- _Given task_: Copy out the stretch of the listing from its first line through the line containing "pos(682,151)", leaving the pictures out.

- _Given data_:
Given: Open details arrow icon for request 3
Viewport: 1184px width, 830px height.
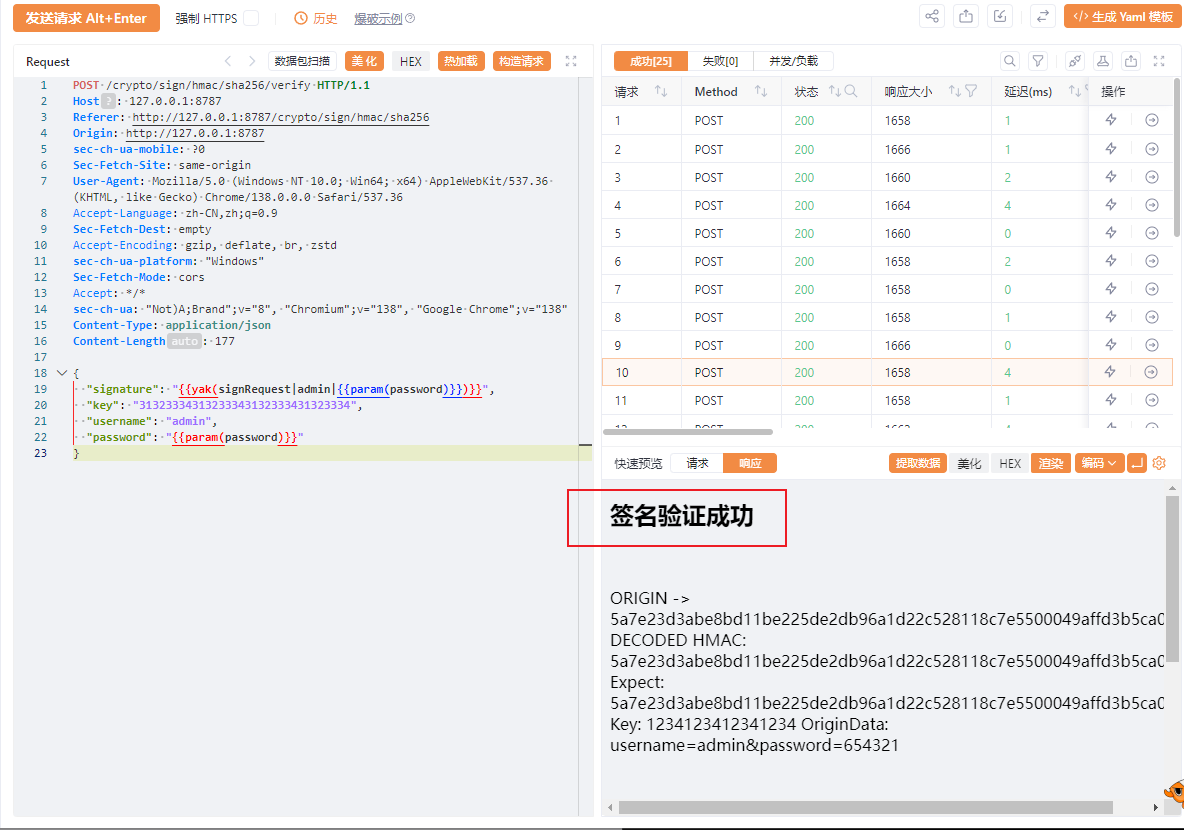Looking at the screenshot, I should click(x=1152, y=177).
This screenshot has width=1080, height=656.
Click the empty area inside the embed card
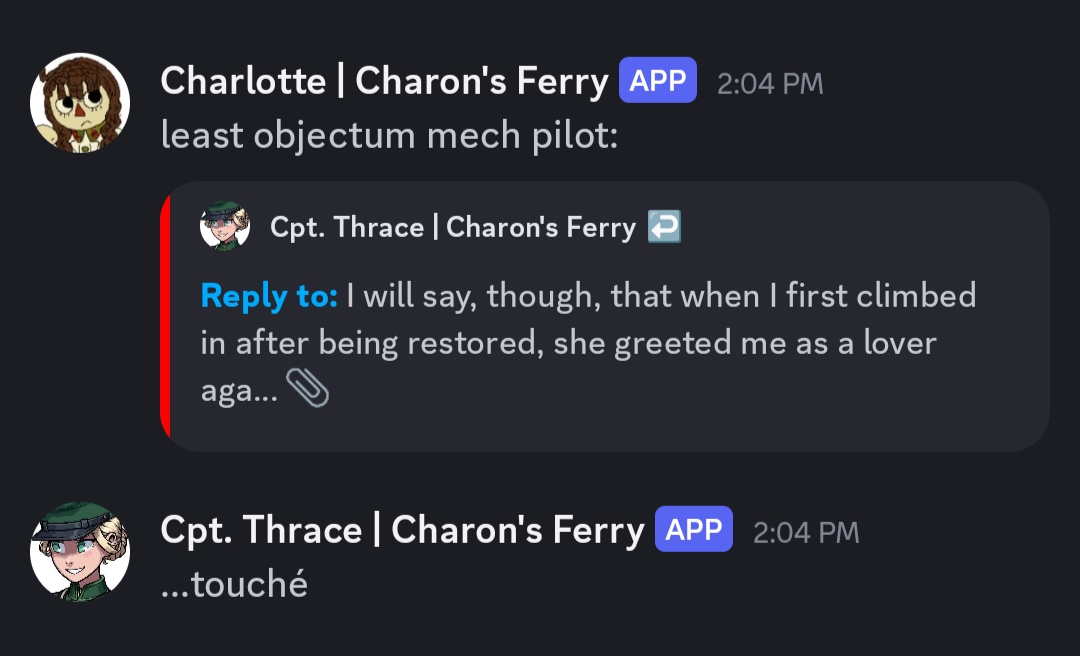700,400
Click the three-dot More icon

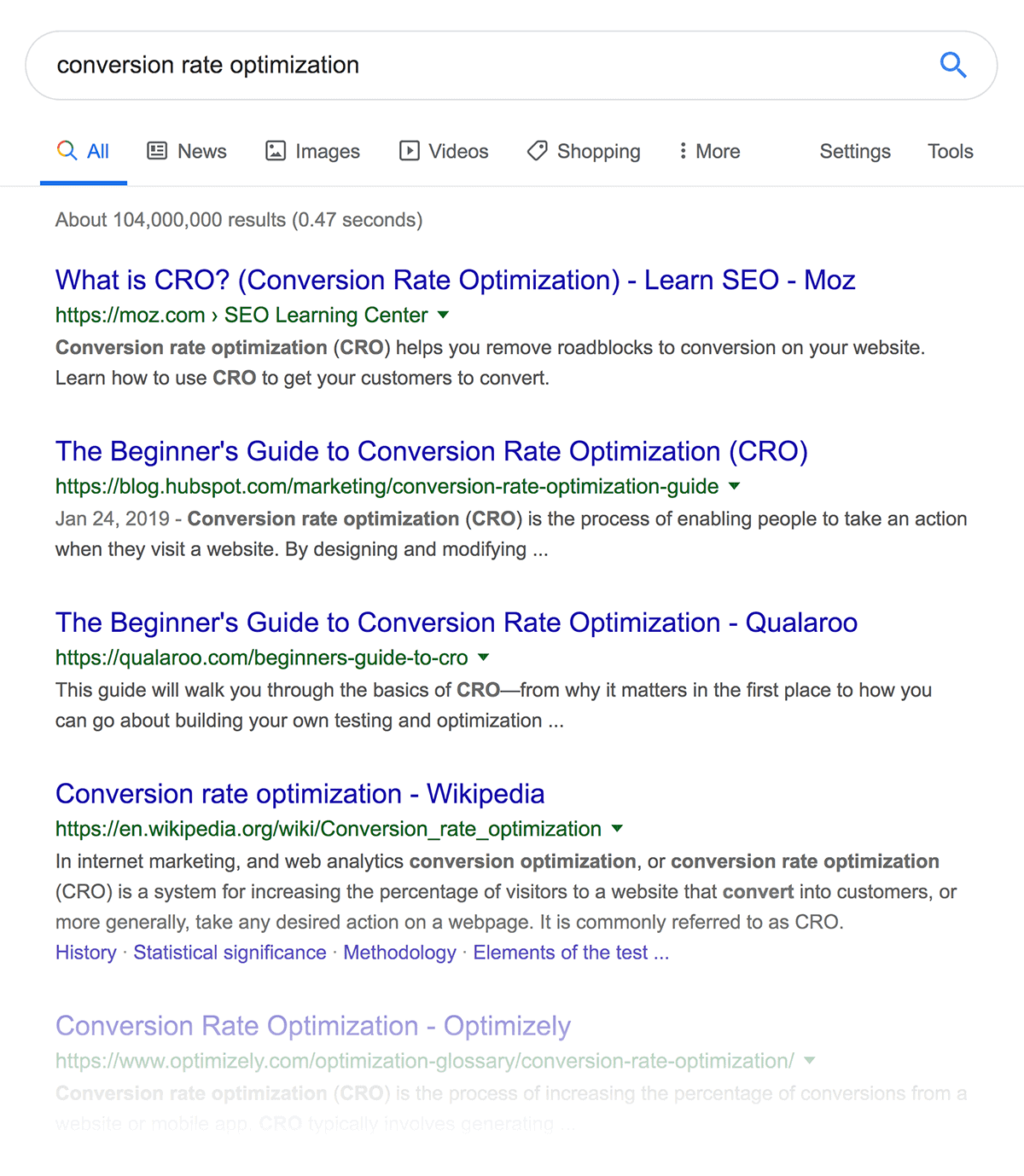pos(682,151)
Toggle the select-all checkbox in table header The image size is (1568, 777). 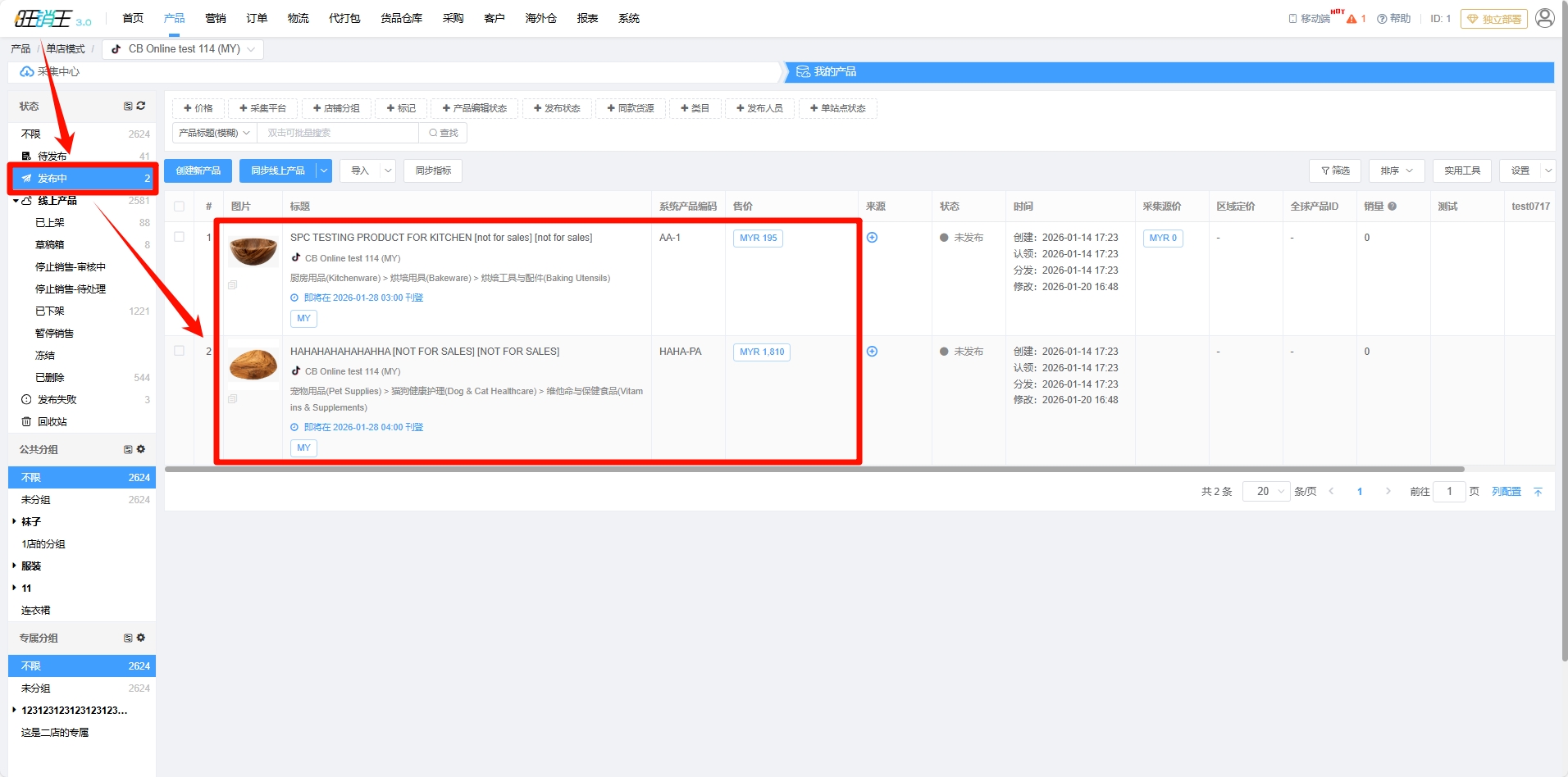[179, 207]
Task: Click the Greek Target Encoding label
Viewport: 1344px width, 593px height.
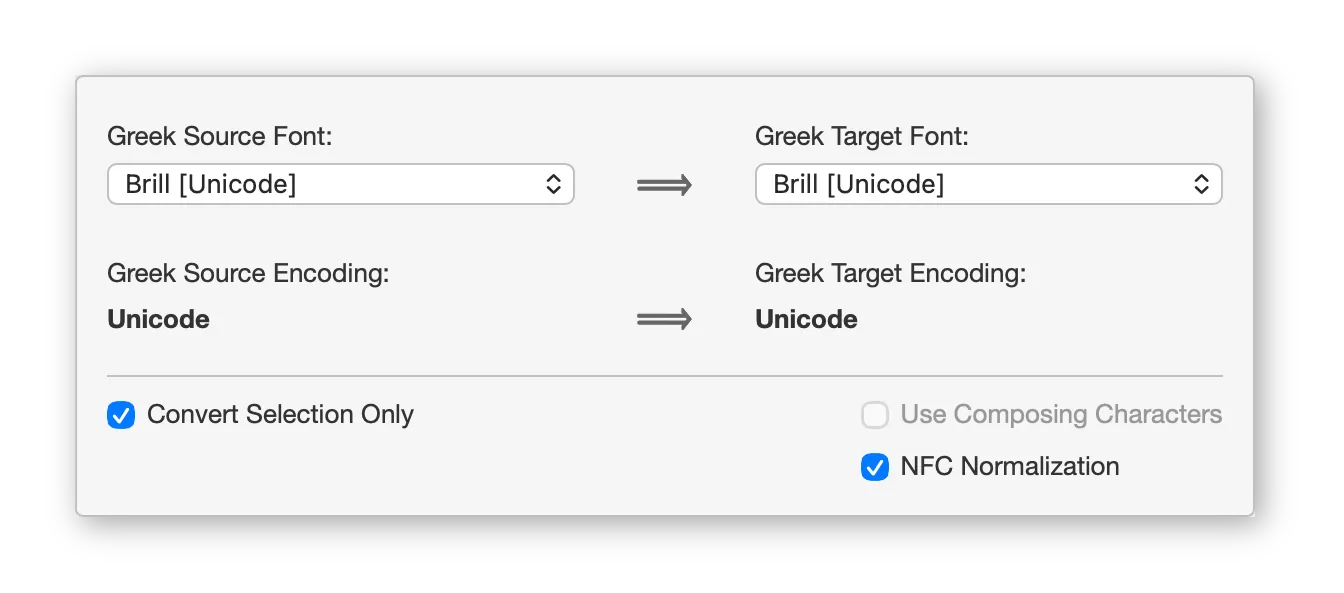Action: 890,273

- _Written reply_:
Given: Open details arrow icon for request 3
Viewport: 1184px width, 830px height.
Looking at the screenshot, I should click(x=1152, y=177).
This screenshot has width=1080, height=656.
Click the empty area inside the embed card
700,400
Click the three-dot More icon

pos(682,151)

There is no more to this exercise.